_PASSAGE TO READ_.

=== Begin Enclosure ===

Born (1941-01-08) January 8, 1941 (age 73)
Peru
Spouse Julie Bell

Boris Vallejo (born January 8, 1941[1]) is a Peruvian painter.[2] He immigrated to the United States in 1964, and he currently resides in Allentown, Pennsylvania. He frequently works with Julie Bell, his wife, painter, and model.

Vallejo works almost exclusively in the fantasy and erotica genres.[2] His hyper-representational paintings have graced the covers of dozens of science fiction paperbacks and are featured in a series of best-selling glossy calendars. Subjects of his paintings are typically Sword and sorcery gods, monsters, and well-muscled male and female barbarians engaged in battle. Some of his male figures were modeled by Vallejo himself, and many of his later female characters were modeled by his wife. His latest works still retain heavy fantasy elements, but lean more towards the erotic rather than pure fantasy themes.

=== End Enclosure ===

_WHAT IS NEEDED_.
Decide whether each statement below agrees with the passage on Boris Vallejo, and back each yes or no with the deciding words quoted exactly from the passage.
1. Vallejo moved to the United States in 1964.
2. Vallejo works mostly as a landscape painter.
3. Vallejo himself served as the model for some of his male figures.

Pixel coordinate grounding data:
=== Begin Enclosure ===

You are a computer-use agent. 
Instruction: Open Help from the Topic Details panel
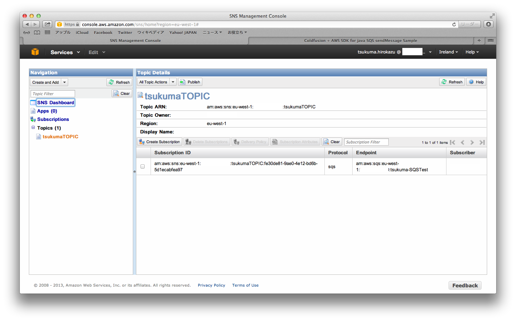(476, 82)
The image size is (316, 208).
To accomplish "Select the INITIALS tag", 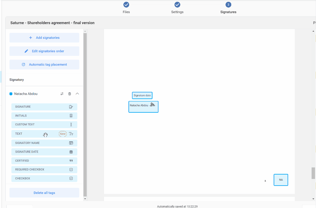I will (44, 116).
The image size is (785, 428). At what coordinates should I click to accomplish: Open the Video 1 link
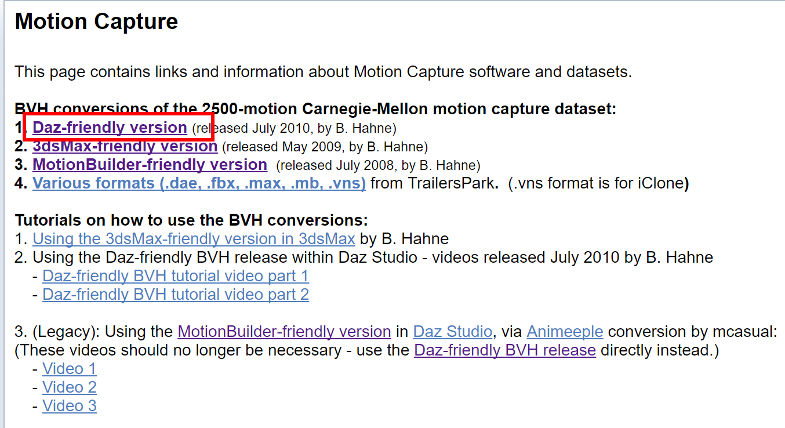point(70,369)
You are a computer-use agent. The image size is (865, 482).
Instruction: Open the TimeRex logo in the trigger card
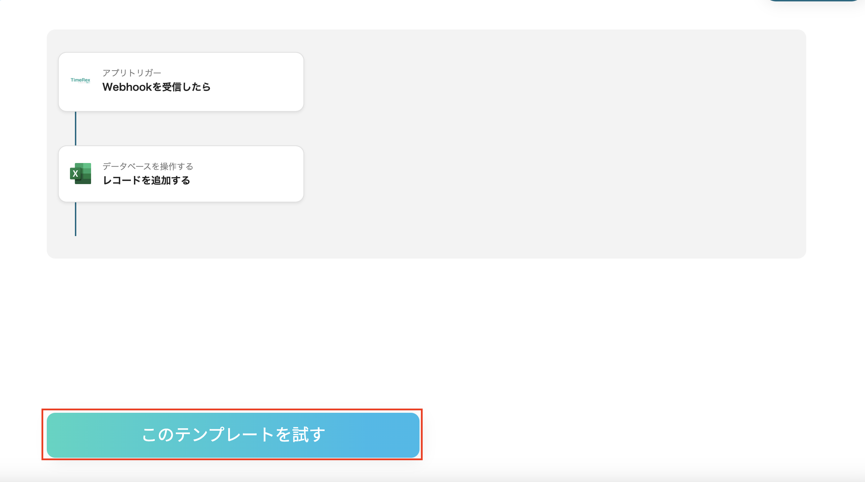pyautogui.click(x=80, y=80)
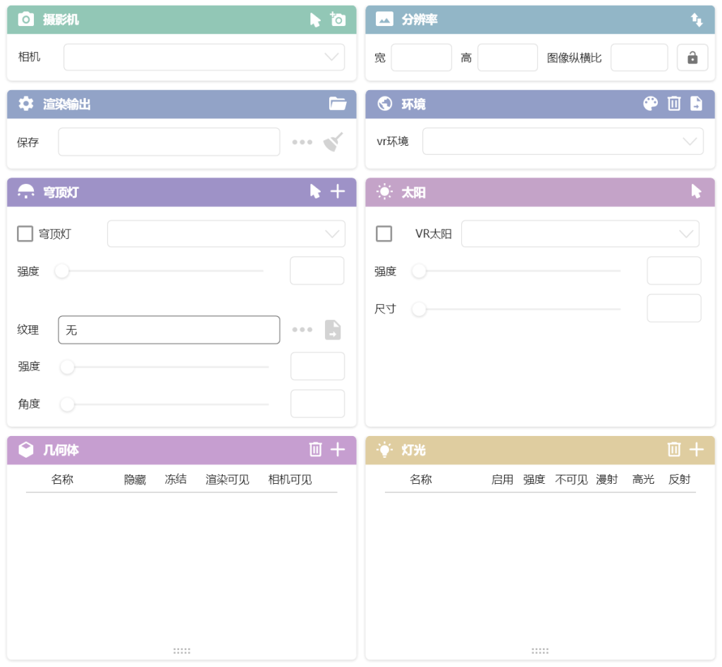Screen dimensions: 722x667
Task: Toggle the aspect ratio lock
Action: [692, 58]
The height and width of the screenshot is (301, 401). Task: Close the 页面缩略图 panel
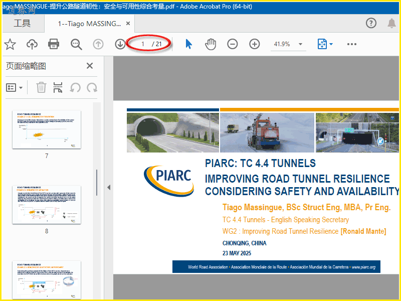90,66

=== End Enclosure ===

_THE COMPLETED TASK_.
1. Yes: "He immigrated to the United States in 1964"
2. No: "Vallejo works almost exclusively in the fantasy and erotica genres."
3. Yes: "Some of his male figures were modeled by Vallejo himself"